• AIM
Copy the listing below line for line, keeping every character unchanged.
======
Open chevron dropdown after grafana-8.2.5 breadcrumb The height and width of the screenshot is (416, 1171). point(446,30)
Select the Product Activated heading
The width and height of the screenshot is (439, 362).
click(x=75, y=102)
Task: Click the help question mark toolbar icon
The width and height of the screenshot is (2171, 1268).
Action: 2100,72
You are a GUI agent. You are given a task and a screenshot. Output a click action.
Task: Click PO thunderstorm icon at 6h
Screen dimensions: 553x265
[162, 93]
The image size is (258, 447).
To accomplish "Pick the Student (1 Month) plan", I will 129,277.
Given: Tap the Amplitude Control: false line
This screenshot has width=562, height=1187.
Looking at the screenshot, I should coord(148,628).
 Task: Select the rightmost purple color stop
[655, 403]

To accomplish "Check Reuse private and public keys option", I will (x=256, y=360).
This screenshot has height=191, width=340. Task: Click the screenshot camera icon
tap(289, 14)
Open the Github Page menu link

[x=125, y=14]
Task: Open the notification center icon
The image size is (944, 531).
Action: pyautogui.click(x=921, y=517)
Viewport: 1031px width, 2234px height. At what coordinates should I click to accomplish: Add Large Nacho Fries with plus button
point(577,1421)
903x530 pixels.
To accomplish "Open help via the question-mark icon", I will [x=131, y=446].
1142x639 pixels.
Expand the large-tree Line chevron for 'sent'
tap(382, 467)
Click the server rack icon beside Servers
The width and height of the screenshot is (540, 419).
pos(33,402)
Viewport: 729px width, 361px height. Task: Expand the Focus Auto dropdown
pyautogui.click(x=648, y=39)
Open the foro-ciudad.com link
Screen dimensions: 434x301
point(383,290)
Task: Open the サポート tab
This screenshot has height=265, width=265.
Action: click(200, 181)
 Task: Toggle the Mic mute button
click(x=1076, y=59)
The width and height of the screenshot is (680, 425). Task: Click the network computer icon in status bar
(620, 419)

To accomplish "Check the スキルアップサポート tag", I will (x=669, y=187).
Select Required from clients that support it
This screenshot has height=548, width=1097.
======
• RESULT OF THE EXERCISE
Open chevron dropdown after grafana-8.2.5 breadcrumb The height and width of the screenshot is (416, 1171). point(446,30)
Select the Product Activated heading
The width and height of the screenshot is (439, 362).
click(x=75, y=102)
Task: Click the help question mark toolbar icon
The width and height of the screenshot is (2171, 1268).
Action: 2100,72
You are a GUI agent. You are given a task and a screenshot. Output a click action.
Task: Click PO thunderstorm icon at 6h
Screen dimensions: 553x265
[162, 93]
The image size is (258, 447).
To accomplish "Pick the Student (1 Month) plan", I will 129,277.
Given: Tap the Amplitude Control: false line
This screenshot has width=562, height=1187.
Looking at the screenshot, I should coord(148,628).
 Task: Select the rightmost purple color stop
[655, 403]

To accomplish "Check Reuse private and public keys option", I will (x=256, y=360).
This screenshot has height=191, width=340. Task: Click the screenshot camera icon
tap(289, 14)
Open the Github Page menu link

[x=125, y=14]
Task: Open the notification center icon
The image size is (944, 531).
Action: pyautogui.click(x=921, y=517)
Viewport: 1031px width, 2234px height. At what coordinates should I click to accomplish: Add Large Nacho Fries with plus button
point(577,1421)
903x530 pixels.
To accomplish "Open help via the question-mark icon", I will [x=131, y=446].
1142x639 pixels.
Expand the large-tree Line chevron for 'sent'
tap(382, 467)
Click the server rack icon beside Servers
The width and height of the screenshot is (540, 419).
pos(33,402)
Viewport: 729px width, 361px height. Task: Expand the Focus Auto dropdown
pyautogui.click(x=648, y=39)
Open the foro-ciudad.com link
Screen dimensions: 434x301
point(383,290)
Task: Open the サポート tab
This screenshot has height=265, width=265.
Action: click(200, 181)
 Task: Toggle the Mic mute button
click(x=1076, y=59)
The width and height of the screenshot is (680, 425). Task: Click the network computer icon in status bar
(620, 419)

To accomplish "Check the スキルアップサポート tag", I will (x=669, y=187).
Select Required from clients that support it
This screenshot has height=548, width=1097.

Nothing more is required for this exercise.